La liberté procédurale du contractant

L'action en justice du contractant insatisfait est libre mais
non arbitraire. L'ordonnancement judiciaire et les aspirations du
droit contractuel convergent pour imposer un minimum de loyauté,
de cohérence dans la stratégie procédurale adoptée.
L'expression même de la prétention relève naturellement
d'un principe de liberté. Mais le choix de l'action précisément intentée
n'est pas abandonné à la discrétion du plaideur contractant. C'est
ainsi qu'en dépit de l'existence de concours d'actions, les facultés
d'option ou de cumul sont jurisprudentiellement encadrées.
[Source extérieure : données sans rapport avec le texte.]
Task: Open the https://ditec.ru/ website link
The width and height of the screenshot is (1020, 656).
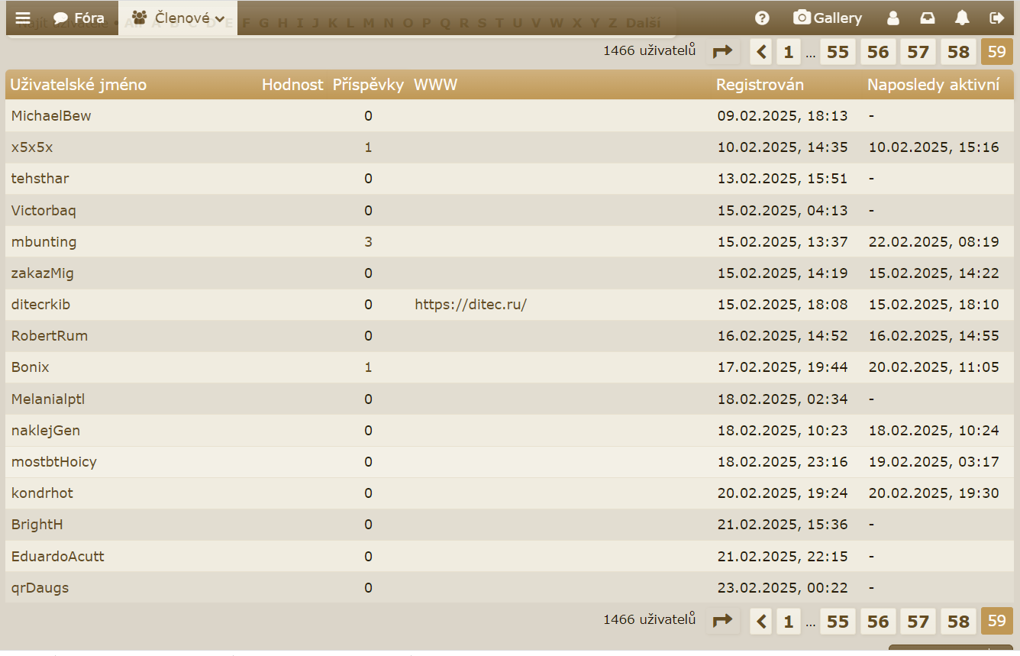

Nonobstant
le principe d'indisponibilité de l'objet du litige, le juge peut prononcer
une mesure autre que celle précisément sollicitée, car le rétablissement
de l'équilibre contractuel peut être atteint par différents biais. Des
conventions de disposition processuelle - liaison par les qualifications
et points de droit, pacte d'amiable composition judiciaire - ou le
recours à l'arbitrage peuvent certes conférer une meilleure "maîtrise"
du litige élevé. Mais les pouvoirs d'office du juge, fût-il un arbitre
privé, ne peuvent toujours être neutralisés : l'ordre public constitue
la limite de la liberté.
Après le jugement, c'est un principe de contrainte qui vient
encadrer la possibilité de renouveler la prétention. La présentation
de demandes nouvelles en appel est prohibée, l'autorité de la chose
jugée doit être respectée. Mais l'identité de finalité de diverses
actions contractuelles, conjuguée à leur différence de cause ou
d'objet, peut permettre au contractant diligent d'avoir le choix entre
l'exercice de l'appel et une autre saisine du juge au premier degré.
En réalité, le contractant demandeur devant une juridiction
ne doit pas craindre d'entrer dans un "procès d'adhésion". Simplement,
il doit être conscient de ce que tout comme en matière de transaction,
sa liberté processuelle est essentiellement fonction de sa loyauté.